PeggyIsInTheNarrative · 13/02/2019 18:56

OP well done for sorting it out so politely. I’m sorry they won’t allow your very small newborn to come at all so that you can also go to some of the wedding. But even if they said you could it is hard work.

I went to a wedding when my first and EBF baby was 5 weeks old. It was at a country house hotel with many hours between events. I was starving for most of the day. That baby in now in their 20s and I remember it sooo clearly.

I can still remember the button through Monsoon dress I wore that I thought would be good to breast feed in. It wasn’t. Tops and bottoms are much less exposing. I had soaked breastpads to deal with.

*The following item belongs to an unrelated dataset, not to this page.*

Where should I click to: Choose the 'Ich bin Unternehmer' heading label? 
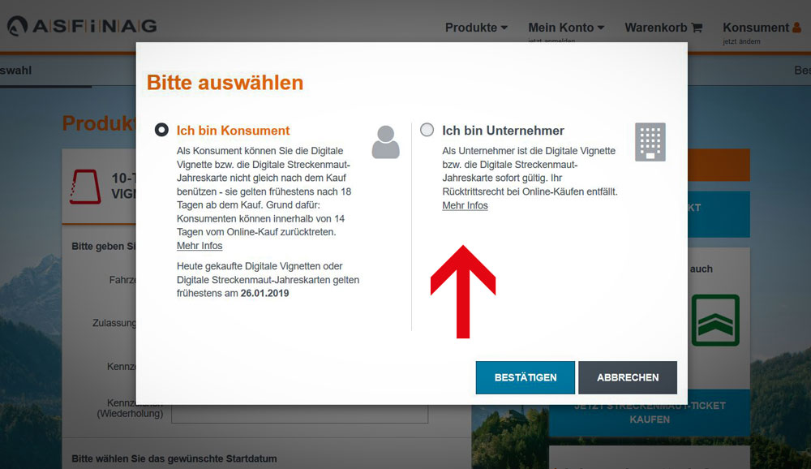pos(503,131)
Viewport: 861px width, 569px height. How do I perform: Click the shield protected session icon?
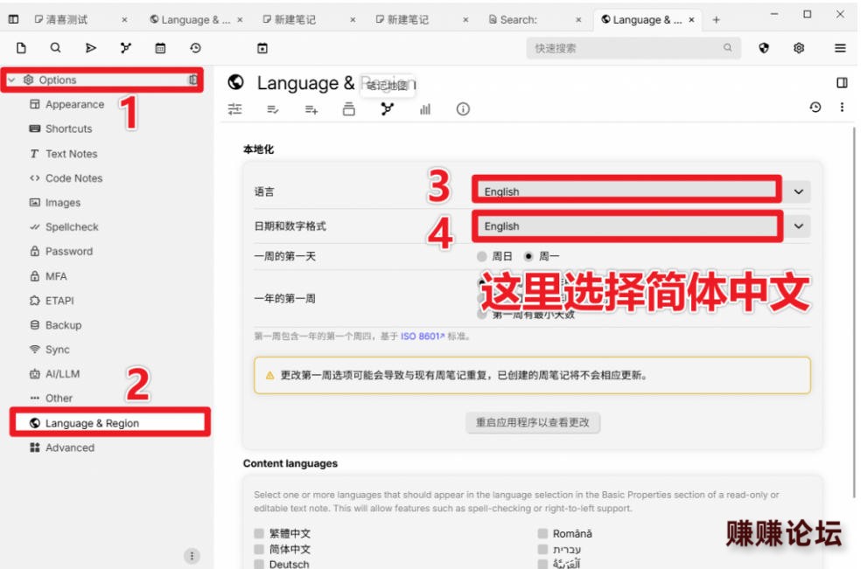(x=764, y=48)
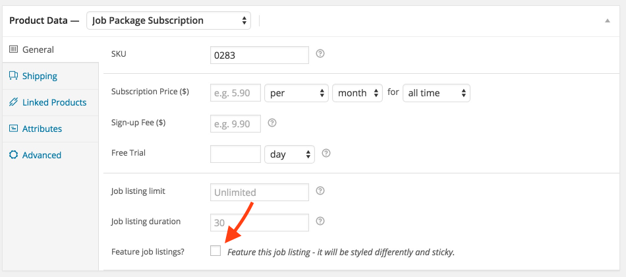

At the meal we were sat on a different table to my best friend. I was on the same table as DH but all the couples were split up to facilitate chatting I assume. The second we sat down the other couples (older, my age now) clocked how ridiculous the seating plan and got up and moved themselves round so I was at least sat next to DH.

The baby finally fell asleep and relieved, I put her in a buggy against the wall. The staff said she was in the way (wasn’t) and could I put her in the foyer (public space). So we had to pick her up and hold her.

The baby was brilliant but as soon as we got to our bedroom later she lost the plot after lots of snatched feeds and she screamed blue murder. We were exhausted the next morning. Then drove home with her crying some more Sad.

A few years later I went to visit the bride who had a 2 month old. “I am so sorry!” she said, “I can’t believe what I put you through at our wedding. I had no idea.”